Along the Chikawa Road there is a junction called Chishagalalo. From here there is a pathetic bumpy and dusty road that stretches westwards. It is this battered thoroughfare that takes people into a village called Menase.
Traveling this heavily potholed road one passes a ground in a rundown state. It is a portion covered with furrows and erratic dried out grass. Going further, the rutted road twists several times, passing an abandoned dysfunctional borehole and a deserted entertainment hall, a heavily-cracked faded building moldy in the sun, before reaching a faint looking and falling into disuse house that emits a haunted atmosphere. This house is the home of Kulingalinga.

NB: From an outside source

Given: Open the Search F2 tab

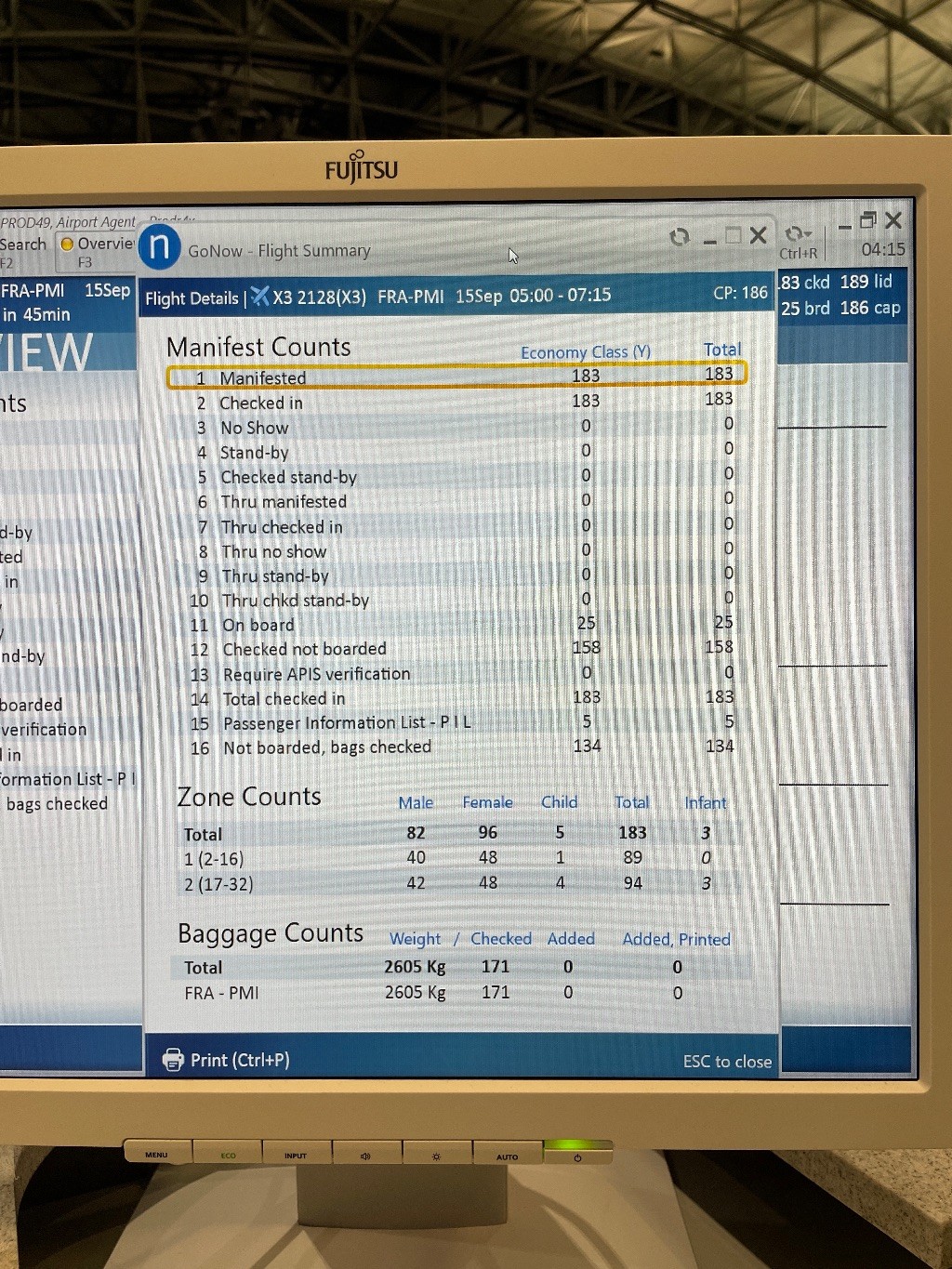Looking at the screenshot, I should pos(22,251).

Looking at Kulingalinga one sees a distressed person. His gaze is disturbing as his eyes, hollowed and untrusting, sporadically gaze beyond, looking at seemingly unsettling things that are understood by him alone. He has a frail and bony statue that is capped by a hairless head that possesses a deformed mouth. And it is from this mouth that a story is told…

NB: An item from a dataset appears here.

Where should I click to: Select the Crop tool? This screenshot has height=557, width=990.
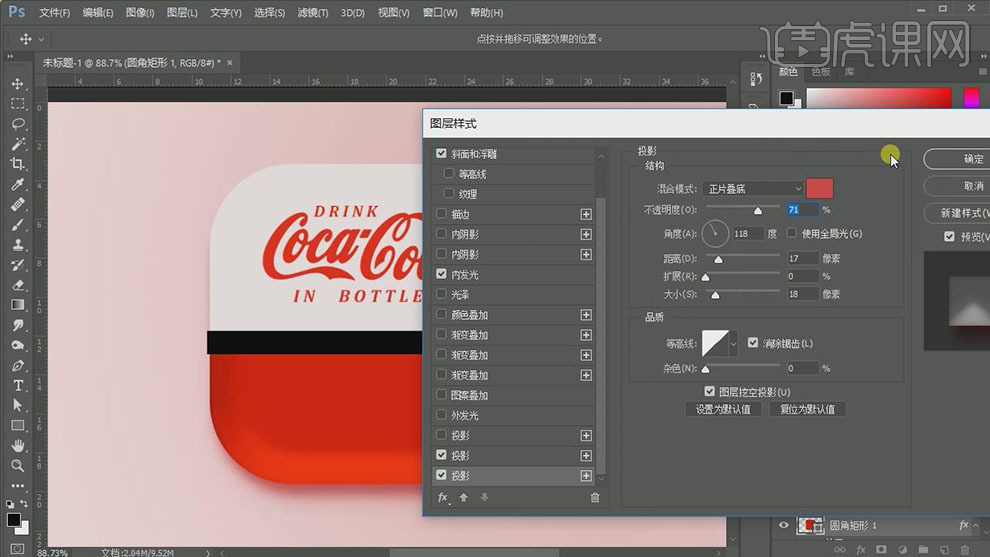[x=18, y=164]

Menase was the envy of surrounding villages and others beyond its borders, the story goes. Villages like Nencholi, Kempala, Beluti, M’mengo and Menyowe, all envied the serenity that prevailed in Menase. They admired its sound democracy and vibrant economy, and also a yearly abundant food production that made it a food basket for the whole region. Jobs were there, the education system was tremendous, and the health sector was outstanding. People from other villages used to migrate to Menase to look for jobs and other opportunities. Menase was a shelter for many people.

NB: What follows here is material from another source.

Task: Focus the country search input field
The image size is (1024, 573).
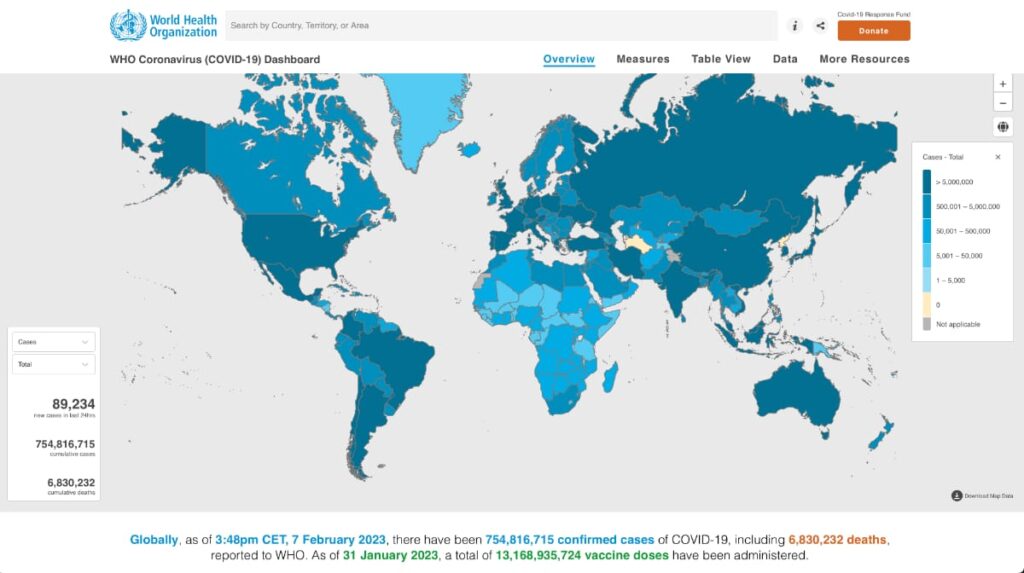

Then entered the reign of chief Mabvuto; in his first eight years Menase saw things getting even better. The economy increased, agricultural produce doubled, and the unemployment rate reduced drastically. People hailed his reign as wise, dynamic and pragmatic, a fantastic regime never seen before.
But later power corrupted chief Mabvuto. The praises he received got to his head and knocked reason and sense out of him. He started to believe he was the best and that he alone was chosen to think for Menase as if the villagers’ brains were stuffed with rotten rubbish. He started to play God in Menase. He believed he had to rule forever.
“We can’t copy everything from the West,” that was chief Mabvuto on the day he bulldozed his scheme and had the rules changed to suit his ego. He was addressing the Lawmaking Chamber, packed with blind loyalists.
“There’s need to have an indigenous system that would accommodate the village’s cultural and historical aspects…” he was interrupted momentarily by hand clapping, “We need a system home-grown that will come with indigenous solutions to our problems,” he had continued when the hand claps had ebbed.
“We agree rules must be the same, but that doesn’t mean we should all have the same form of democracy. Each village must have a system unique to its set up,” chief Mabvuto had ranted on and on about his strange idea of an indigenised system of government, amidst numerous interruptions of hand claps and intones of ‘Hear! Hear! Hear!’ And that day rules were changed to accommodate this, for the lawmakers had come to know that if they were to feed they had to rubber stamp the chief’s wishes.
But this was his machination not to be quizzed about his policies. All he wanted was to take a decision and expect all to abide by it unquestioningly. He had introduced a system with the sole aim of achieving a ‘winner-takes-all’ situation as positions and contracts now went to his friends and loyalists.
And opposition figures such as Joh Mawudzu, Aneva, Apichesi, Alayisani and Akuseli started to get arrested and rot in prison, or mysteriously died, or fled into exile. And even his friends that raised or were perceived to raise reservations to his policies were not spared.
Kulingalinga, the teller of this story, the best friend of chief Mabvuto then could attest to this. He got arrested and tortured in some notorious prison for congratulating a poet from the village who won an international poetry competition; with a poem the authorities felt was critical of them. By the time Kulingalinga came out of prison 20 years later, he was a walking corpse, and found his businesses and property in ruins, on top of a dead wife and son.
Then Menase plummeted. The economy became crippled, as funds went down the drain through blinding corruption. Infrastructure and social amenities such as health and education became crippled too. People lost jobs, as companies were closing shop en masse. The village hall and the ground were abandoned; there was no sponsorship for teams and dramas and music performances were banned. The road from Chishagalalo junction also stopped being graded, and food once in abundance, became a scarce commodity. Scarce too was fuel. Menase was turned into a living hell…
Chief Mabvuto still reigns today in Menase, the land of many difficulties now. And Kulingalinga still lives in Menase, and goes on to tell this heart-rending story.
“I’ve nothing to fear. This autocratic regime has made me go through real hell. Even if it decides to kill me, I’ve nothing to lose, and dying for me will be gain,” he says, from his deformed mouth that tells this sad story.